CUSPARSE much slower than scipy.sparse?

Hi,

I am having issues making a sparse matrix multiplication work fast using CUSPARSE on a linux server. Initially, I was calling CUSPARSE via the accelerate.sparse python module. The runtime I get for a X^T*X calculation for X of size (678451, 1098) with accelerate is 30 times that of scipy (11.66s vs 0.39s), in contradiction with NVIDIA’s reports that CUSPARSE is several times faster than MKL. Thinking that the problem was in the accelerate wrapper, I tried calling the C++ CUSPARSE cusparseDcsrgemm function directly but still got the same kind of performance. For a bigger matrix CUSPARSE performed even worse than scipy. The number of non-zeros in the matrix is 5556733 (i.e. the matrix density is 0.0075). Sparse matrix times dense vector multiplication is also much slower using CUSPARSE than scipy.

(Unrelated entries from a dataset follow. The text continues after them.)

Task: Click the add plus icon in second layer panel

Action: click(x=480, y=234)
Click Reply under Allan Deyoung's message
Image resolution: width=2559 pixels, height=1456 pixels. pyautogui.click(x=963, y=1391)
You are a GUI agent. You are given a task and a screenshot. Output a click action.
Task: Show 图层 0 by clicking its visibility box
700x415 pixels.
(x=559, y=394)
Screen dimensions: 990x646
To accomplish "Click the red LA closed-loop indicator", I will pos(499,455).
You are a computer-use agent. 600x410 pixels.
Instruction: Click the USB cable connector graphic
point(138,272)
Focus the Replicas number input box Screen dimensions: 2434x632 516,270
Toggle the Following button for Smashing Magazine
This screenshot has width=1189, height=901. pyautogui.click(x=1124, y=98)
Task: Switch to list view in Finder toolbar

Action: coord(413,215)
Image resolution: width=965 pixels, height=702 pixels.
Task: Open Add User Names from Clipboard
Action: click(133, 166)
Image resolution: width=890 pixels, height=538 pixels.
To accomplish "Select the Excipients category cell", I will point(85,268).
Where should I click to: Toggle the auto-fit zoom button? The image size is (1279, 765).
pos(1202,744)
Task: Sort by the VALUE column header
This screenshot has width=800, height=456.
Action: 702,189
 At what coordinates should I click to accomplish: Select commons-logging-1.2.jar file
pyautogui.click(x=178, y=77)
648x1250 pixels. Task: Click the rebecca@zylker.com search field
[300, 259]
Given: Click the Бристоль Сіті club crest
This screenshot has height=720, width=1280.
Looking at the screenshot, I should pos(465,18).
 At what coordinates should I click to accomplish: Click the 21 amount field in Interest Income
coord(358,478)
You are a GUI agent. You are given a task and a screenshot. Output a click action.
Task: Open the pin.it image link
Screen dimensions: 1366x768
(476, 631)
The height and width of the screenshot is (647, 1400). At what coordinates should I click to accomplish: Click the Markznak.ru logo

What could be going on? The GPU card is a Tesla K40m. No other processes were running on the server. The runtimes are reproducible; CUSPARSE always much slower than scipy. The CUDA library I am using is 8.0. Monitoring GPU usage with nvidia-smi, I can see that the GPU is indeed used. It doesn’t seem that this is a hardware issue.

One other data point: CUBLAS does perform faster than numpy. So, the problem I am having is with CUSPARSE, not CUBLAS.

lscpu output for the linux server is as follows:

Architecture: x86_64
CPU op-mode(s): 32-bit, 64-bit
Byte Order: Little Endian
CPU(s): 24
On-line CPU(s) list: 0-23
Thread(s) per core: 2
Core(s) per socket: 6
Socket(s): 2
NUMA node(s): 2
Vendor ID: GenuineIntel
CPU family: 6
Model: 62
Model name: Intel® Xeon® CPU E5-2630 v2 @ 2.60GHz
Stepping: 4
CPU MHz: 1200.000
BogoMIPS: 5186.77
Virtualization: VT-x
L1d cache: 32K
L1i cache: 32K
L2 cache: 256K
L3 cache: 15360K
NUMA node0 CPU(s): 0-5,12-17
NUMA node1 CPU(s): 6-11,18-23

I’d appreciate your feedback. Thanks a lot!

This description is very confusing to me. Best I can establish, your application initially invoked CUSPARSE via the accelerate.sparse Python module, but now your app is invoking CUSPARSE directly and as a result performance has dropped.

If so: Since CUSPARSE is used for the bulk of the work in either variant, the performance issue would not appear to be with CUSPARSE itself, but rather with how it is configured and what sequence of APIs are called. Could you instrument accelerate.sparse to find out how it maps work to CUSPARSE?

It is also not clear what performance comparison data you are looking at. Speedup of CUSPARSE “relative to MKL” will likely depend on what operation is performed, on size and shape of the matrices involved, the sparsity and storage format of the matrices, the CPUs and GPU used to run the code.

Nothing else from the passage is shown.